EXERCISE INPUT Start Marker
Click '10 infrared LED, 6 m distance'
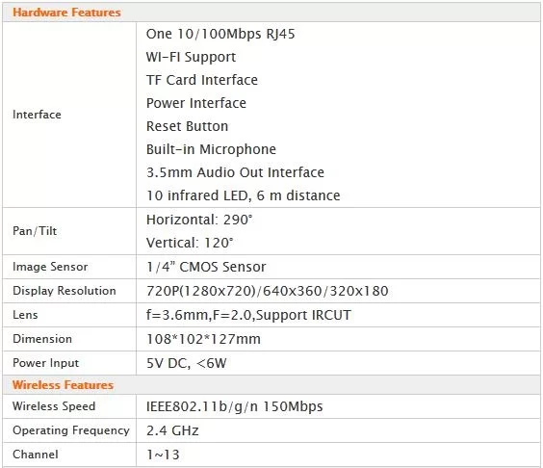The image size is (543, 468). point(244,195)
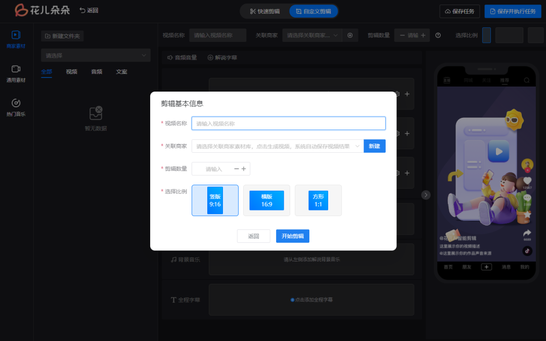Click the blue 新建 button in the dialog
Screen dimensions: 546x341
click(x=374, y=146)
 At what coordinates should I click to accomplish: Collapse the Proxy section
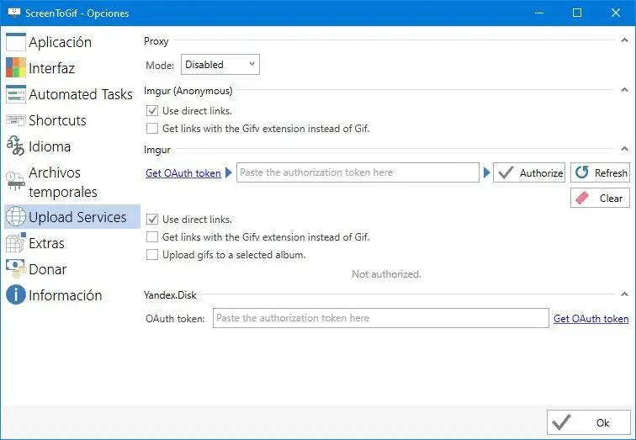click(623, 41)
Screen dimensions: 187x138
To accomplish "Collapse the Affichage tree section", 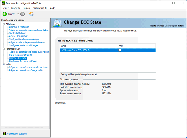I will coord(4,24).
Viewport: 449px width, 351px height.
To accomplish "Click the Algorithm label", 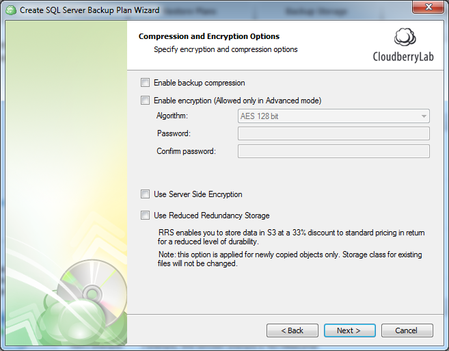I will pyautogui.click(x=172, y=116).
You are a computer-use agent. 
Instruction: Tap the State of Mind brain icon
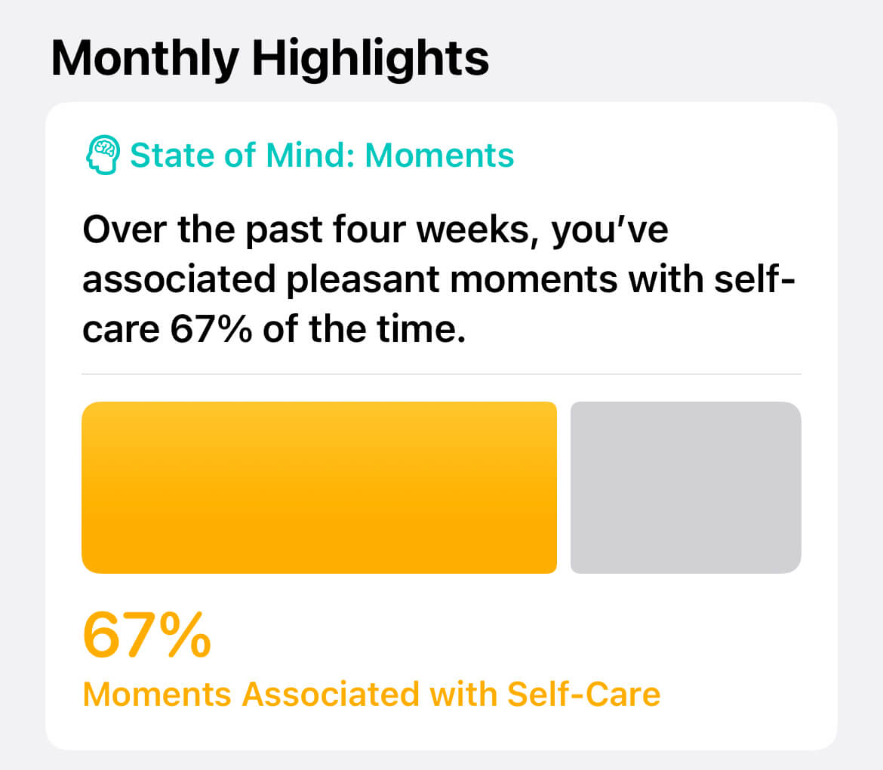pos(102,155)
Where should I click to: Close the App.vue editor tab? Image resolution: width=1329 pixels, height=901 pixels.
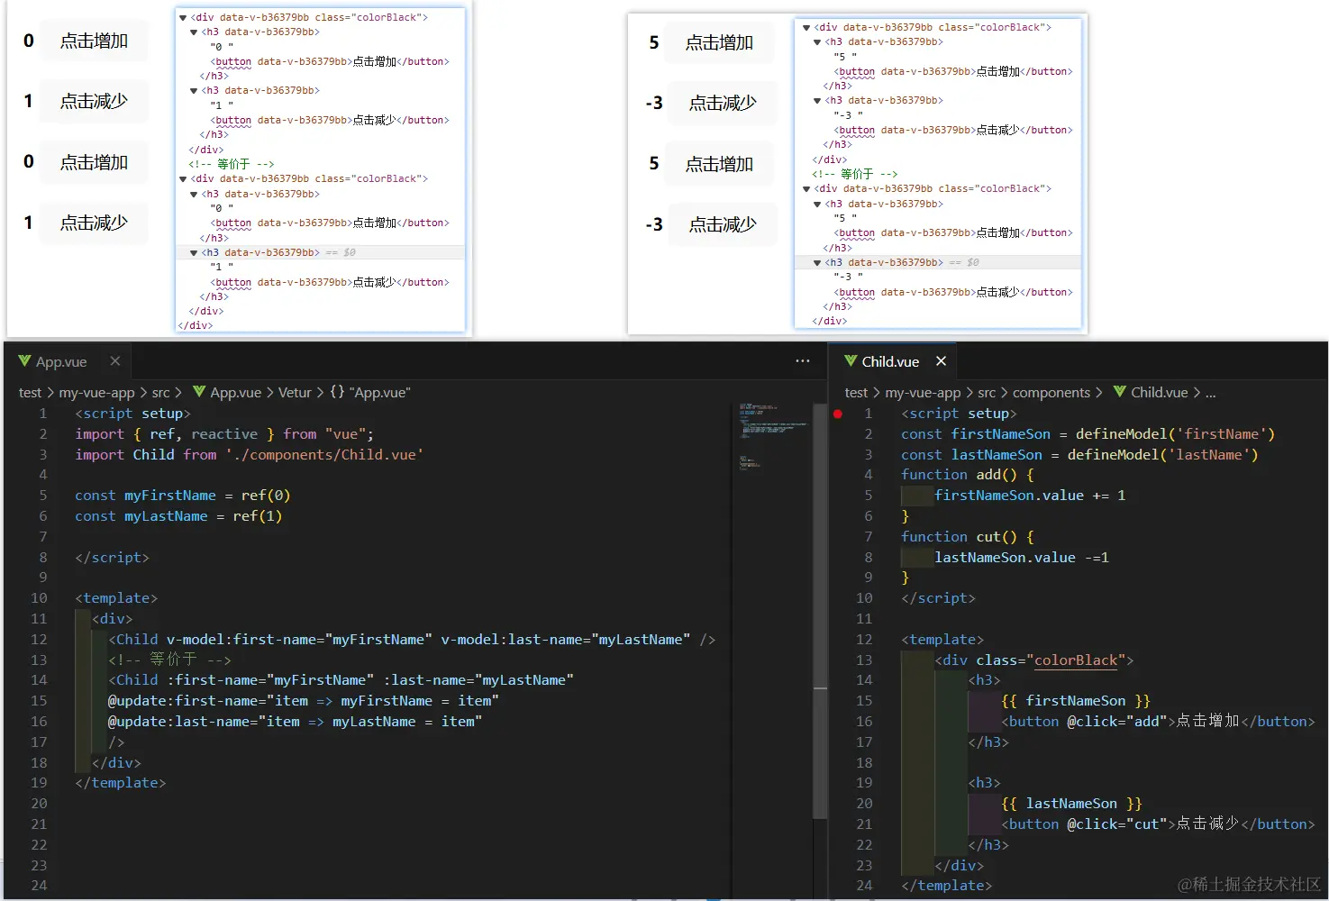coord(115,361)
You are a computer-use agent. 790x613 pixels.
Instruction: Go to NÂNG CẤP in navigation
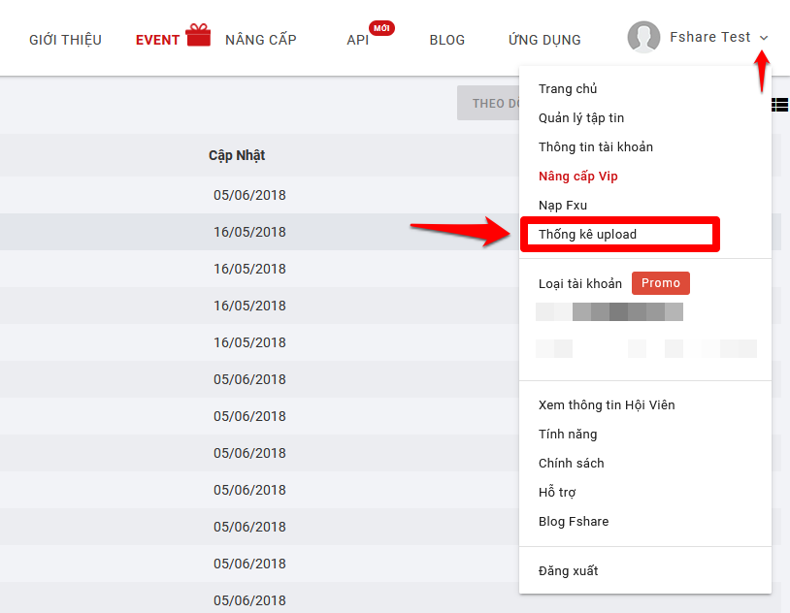(260, 40)
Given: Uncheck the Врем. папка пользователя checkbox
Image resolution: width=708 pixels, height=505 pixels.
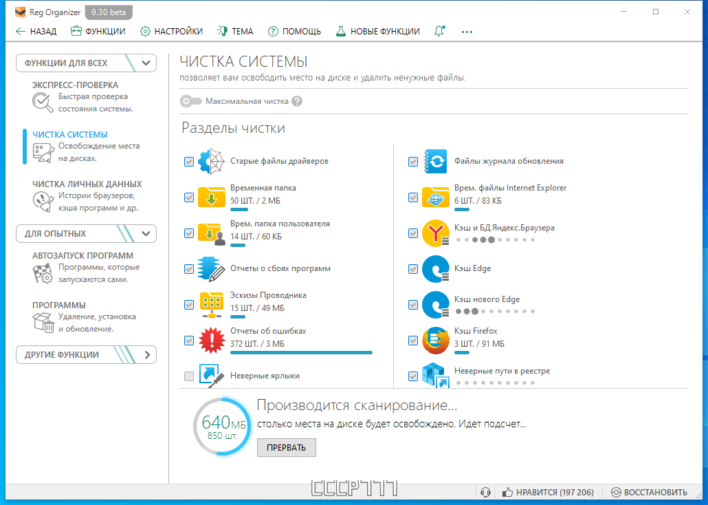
EXERCISE INPUT End Marker
ACTION ITEM
The line containing "Where should I" and every line after it, up to the last line of the data, should be returned exactly, without the pictures.

PROBLEM SOLUTION
Where should I click to: Close the App.vue editor tab? Image resolution: width=1329 pixels, height=901 pixels.
coord(115,361)
You are a computer-use agent. 790x613 pixels.
Instruction: Go to NÂNG CẤP in navigation
(260, 40)
Given: Uncheck the Врем. папка пользователя checkbox
Image resolution: width=708 pixels, height=505 pixels.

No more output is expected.